Q3 Earnings and the Nifty:
Earnings releases are expected to begin later this week and early next week. Several analysts have an opinion that the expectations from the Q3 earnings are already priced into the Nifty.
Advance tax numbers have been released. Commercial vehicle sales data has been released. November trade data shows merchandise exports declining at a decreasing rate and non-oil imports increasing at a decreasing rate. Given the information already available there are several expectations related to Q3 earnings.
The auto sector, auto ancillaries, real estate, metals, etc are expected to show very bad results for Q3. The IT services sector will show severe topline weakness, combined with higher margins from layoffs of workers on bench and a stronger dollar; it’s possible that dollar hedges resulted in Treasury losses for them.

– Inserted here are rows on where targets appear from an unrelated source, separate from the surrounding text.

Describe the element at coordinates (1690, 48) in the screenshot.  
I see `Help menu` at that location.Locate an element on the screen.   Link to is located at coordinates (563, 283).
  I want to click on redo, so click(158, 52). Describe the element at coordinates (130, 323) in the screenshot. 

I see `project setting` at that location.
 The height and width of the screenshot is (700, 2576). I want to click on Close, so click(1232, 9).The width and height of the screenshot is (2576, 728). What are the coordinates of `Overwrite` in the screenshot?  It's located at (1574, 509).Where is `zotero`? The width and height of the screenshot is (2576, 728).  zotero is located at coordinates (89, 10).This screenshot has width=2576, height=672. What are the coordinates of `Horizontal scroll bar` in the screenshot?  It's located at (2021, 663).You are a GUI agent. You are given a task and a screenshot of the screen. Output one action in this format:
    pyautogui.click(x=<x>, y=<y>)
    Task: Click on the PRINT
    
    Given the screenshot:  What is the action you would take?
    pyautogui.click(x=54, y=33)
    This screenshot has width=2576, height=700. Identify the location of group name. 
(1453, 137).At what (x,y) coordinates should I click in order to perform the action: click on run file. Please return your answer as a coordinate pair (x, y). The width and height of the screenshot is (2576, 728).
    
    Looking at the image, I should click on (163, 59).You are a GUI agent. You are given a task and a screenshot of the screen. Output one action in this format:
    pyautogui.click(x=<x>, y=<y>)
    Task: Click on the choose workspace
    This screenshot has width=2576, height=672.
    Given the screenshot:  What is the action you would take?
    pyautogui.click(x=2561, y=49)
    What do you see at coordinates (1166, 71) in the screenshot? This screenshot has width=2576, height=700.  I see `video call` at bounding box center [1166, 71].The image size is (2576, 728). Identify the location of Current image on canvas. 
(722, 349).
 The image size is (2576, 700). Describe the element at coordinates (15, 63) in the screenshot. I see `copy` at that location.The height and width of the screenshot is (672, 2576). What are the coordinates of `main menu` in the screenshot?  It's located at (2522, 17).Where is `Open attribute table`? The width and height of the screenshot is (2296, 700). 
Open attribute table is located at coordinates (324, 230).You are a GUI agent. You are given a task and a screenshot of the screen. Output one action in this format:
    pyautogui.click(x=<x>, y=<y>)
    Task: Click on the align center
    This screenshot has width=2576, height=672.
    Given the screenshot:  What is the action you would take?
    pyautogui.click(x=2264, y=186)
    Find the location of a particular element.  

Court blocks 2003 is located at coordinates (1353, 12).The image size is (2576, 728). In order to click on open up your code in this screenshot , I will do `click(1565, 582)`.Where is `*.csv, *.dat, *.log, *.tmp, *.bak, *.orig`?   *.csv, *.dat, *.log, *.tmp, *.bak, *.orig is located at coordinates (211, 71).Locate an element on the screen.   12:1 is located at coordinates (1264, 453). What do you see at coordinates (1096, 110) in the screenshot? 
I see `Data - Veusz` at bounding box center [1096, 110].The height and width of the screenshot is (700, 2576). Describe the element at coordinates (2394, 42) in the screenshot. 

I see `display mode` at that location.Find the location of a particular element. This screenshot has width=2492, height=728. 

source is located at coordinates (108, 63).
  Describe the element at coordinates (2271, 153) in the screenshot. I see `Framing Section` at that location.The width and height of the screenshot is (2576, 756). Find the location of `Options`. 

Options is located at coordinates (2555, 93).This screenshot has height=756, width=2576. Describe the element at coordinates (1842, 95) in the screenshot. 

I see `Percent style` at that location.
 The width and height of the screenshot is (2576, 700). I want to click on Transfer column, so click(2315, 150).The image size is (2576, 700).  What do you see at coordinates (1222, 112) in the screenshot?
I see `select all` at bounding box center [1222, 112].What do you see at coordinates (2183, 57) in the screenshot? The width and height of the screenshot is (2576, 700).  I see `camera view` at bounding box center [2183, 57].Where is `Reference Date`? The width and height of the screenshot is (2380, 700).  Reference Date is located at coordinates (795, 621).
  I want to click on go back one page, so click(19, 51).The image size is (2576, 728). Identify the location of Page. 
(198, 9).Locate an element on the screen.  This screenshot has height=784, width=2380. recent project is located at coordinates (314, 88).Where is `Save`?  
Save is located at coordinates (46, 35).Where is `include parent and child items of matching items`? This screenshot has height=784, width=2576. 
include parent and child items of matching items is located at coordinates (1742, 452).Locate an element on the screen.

My opinion is that the earnings are not fully priced into the Nifty. Once the results are actually out, there will be a bearish impact on Nifty levels. Consider the example of how bullish news flow impacts the market. Before the Friday evening announcement of a second government stimulus package there were already expectations around it. The RBI’s 100 basis point cut in reverse repo rate to 4%, and 50 basis point cut in the Cash Reserve Ratio did act as a positive surprise for the market. At the same time, the real estate, infrastructure, exports, sectors were disappointed with the stimulus package and more was expected on those fronts. So the actual news was different from what was expected both ways. The market rallied yesterday with higher volumes on news of the stimulus package. My view is that the simpler story applies. Though the market was expecting bullish news, when that news was actually out; it rallied.
Today the market is adjusting to Q3 earnings expectations. Once the data is actually out, there will be a Nifty fall.
Given the technical analysis of the Nifty, that fall might take us below 2500 to the next trough, possibly to around 2200 levels.